Task details —
Identify each line of the material below that contains the string "icon", and copy every such line in full.

Data for the task —
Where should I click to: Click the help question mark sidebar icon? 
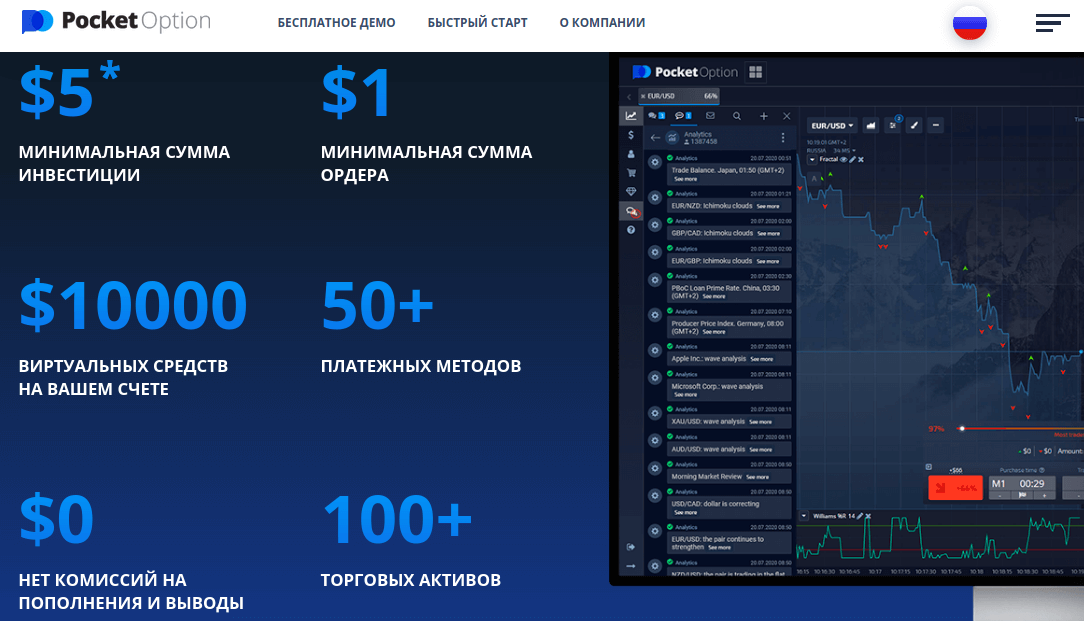click(630, 230)
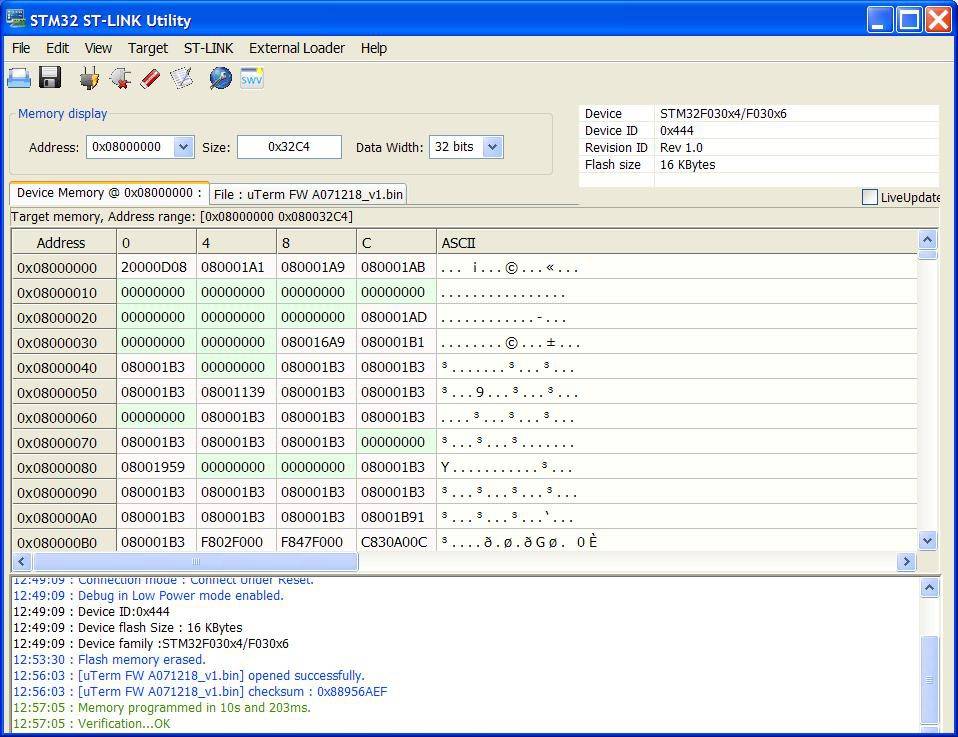The width and height of the screenshot is (958, 737).
Task: Click the Save floppy disk icon
Action: (x=50, y=78)
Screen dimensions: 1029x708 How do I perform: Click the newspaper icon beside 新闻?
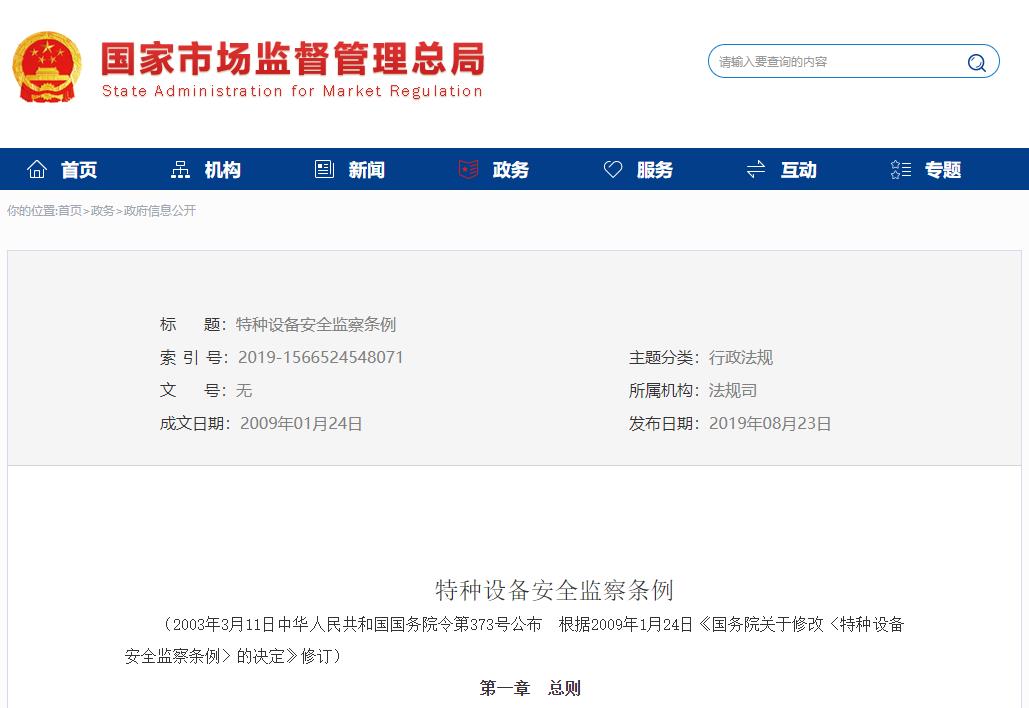[324, 170]
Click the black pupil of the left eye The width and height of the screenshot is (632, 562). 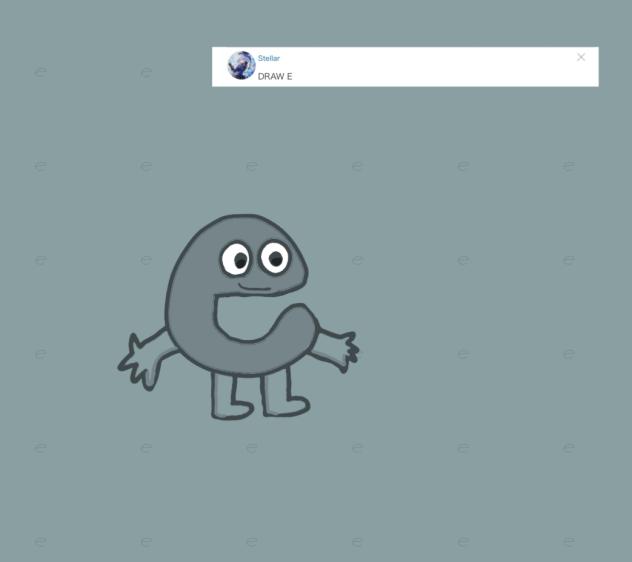tap(240, 262)
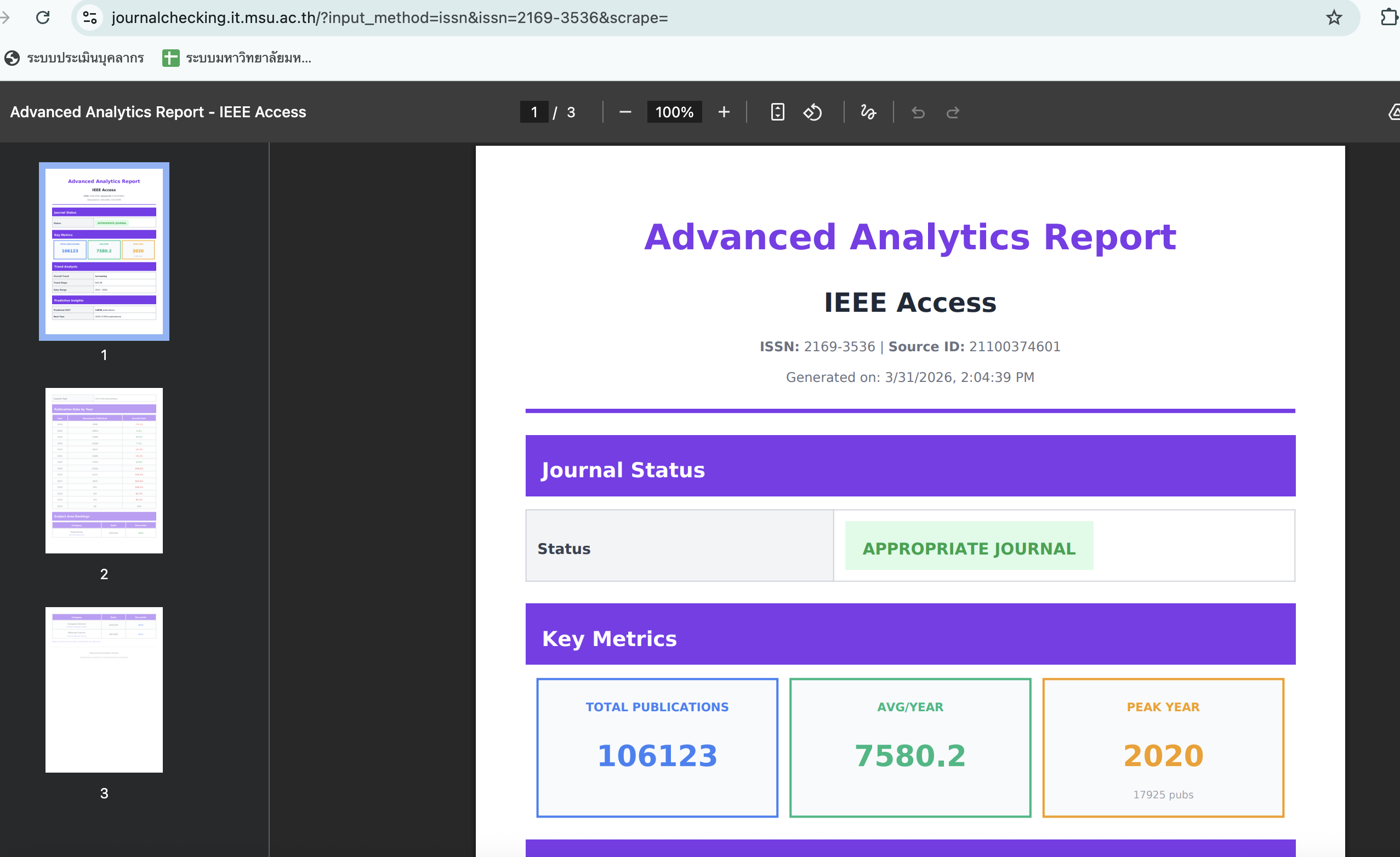Open page 3 thumbnail
The height and width of the screenshot is (857, 1400).
tap(104, 689)
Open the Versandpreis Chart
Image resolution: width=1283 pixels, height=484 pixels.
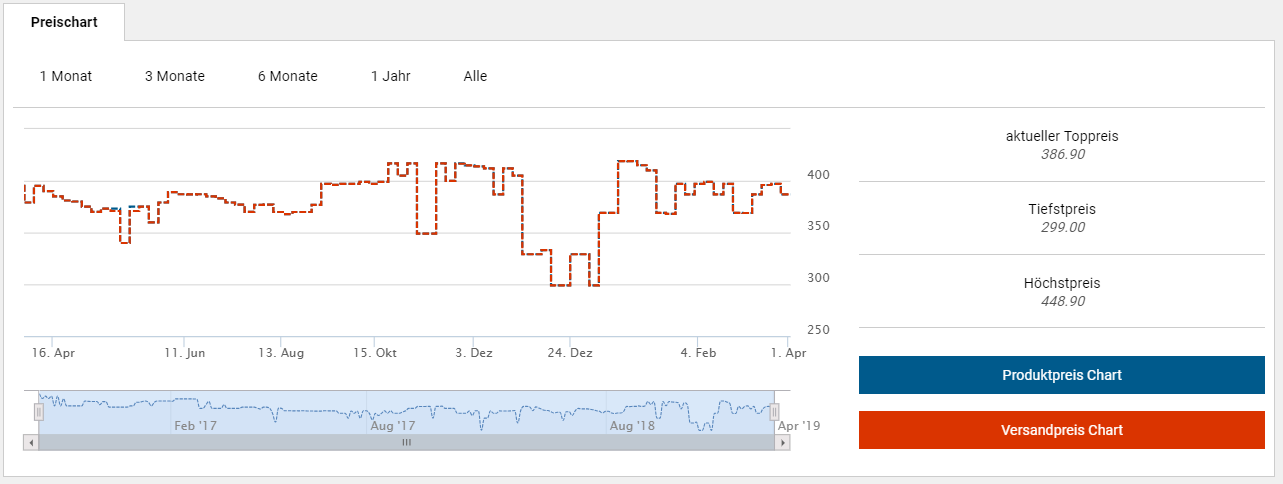coord(1062,430)

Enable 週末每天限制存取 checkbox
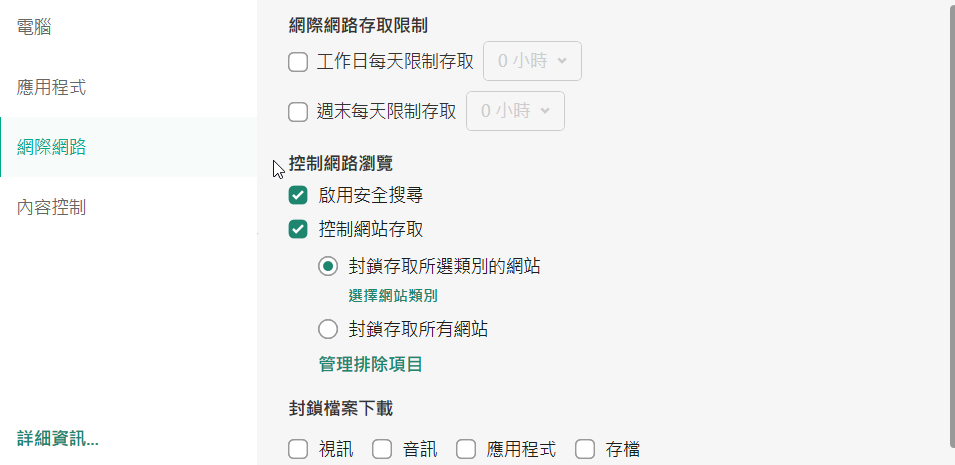click(x=298, y=112)
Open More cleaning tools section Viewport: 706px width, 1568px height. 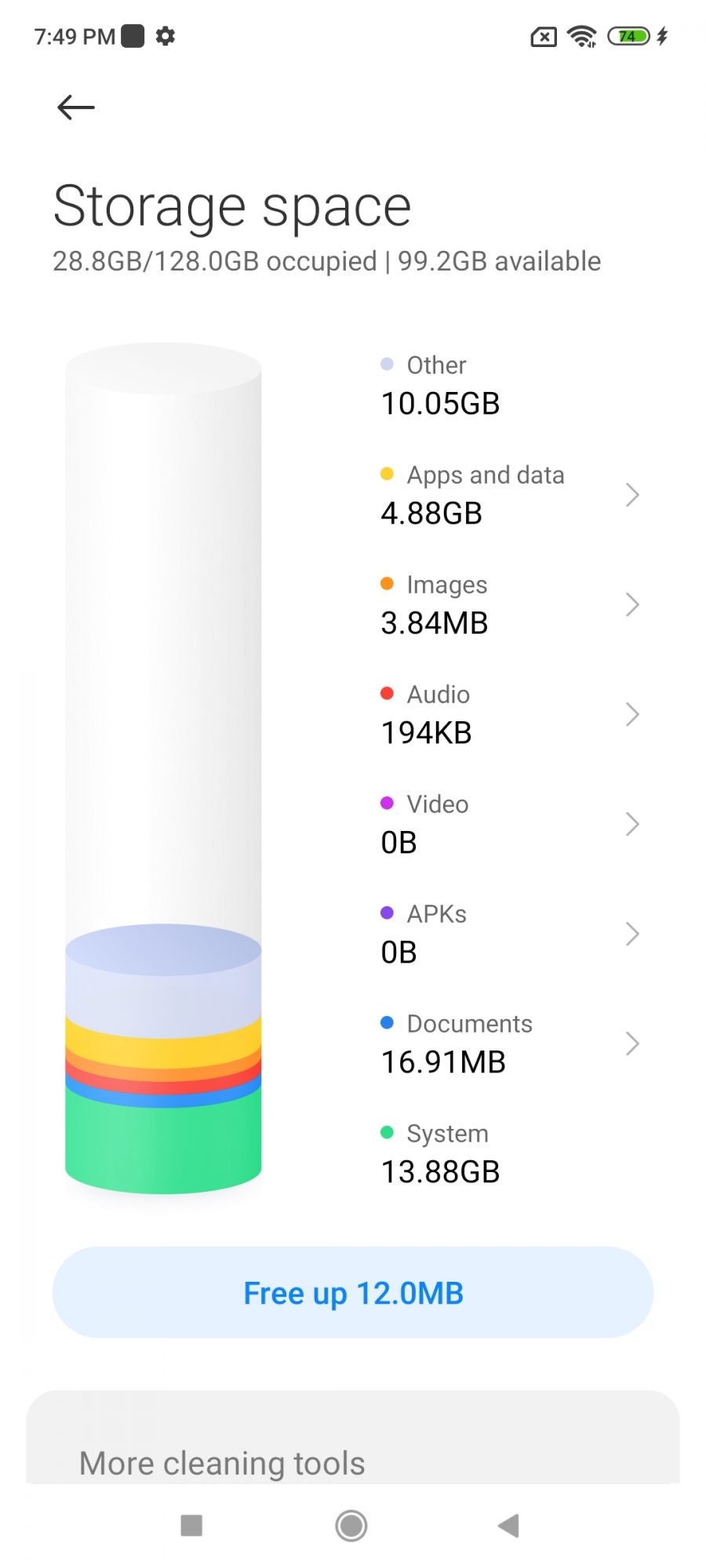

Response —
Where should I click to: Click the help question mark sidebar icon? 
Task: Click the Save floppy disk icon
Screen dimensions: 1029x708 How do I perform: Click the newspaper icon beside 新闻?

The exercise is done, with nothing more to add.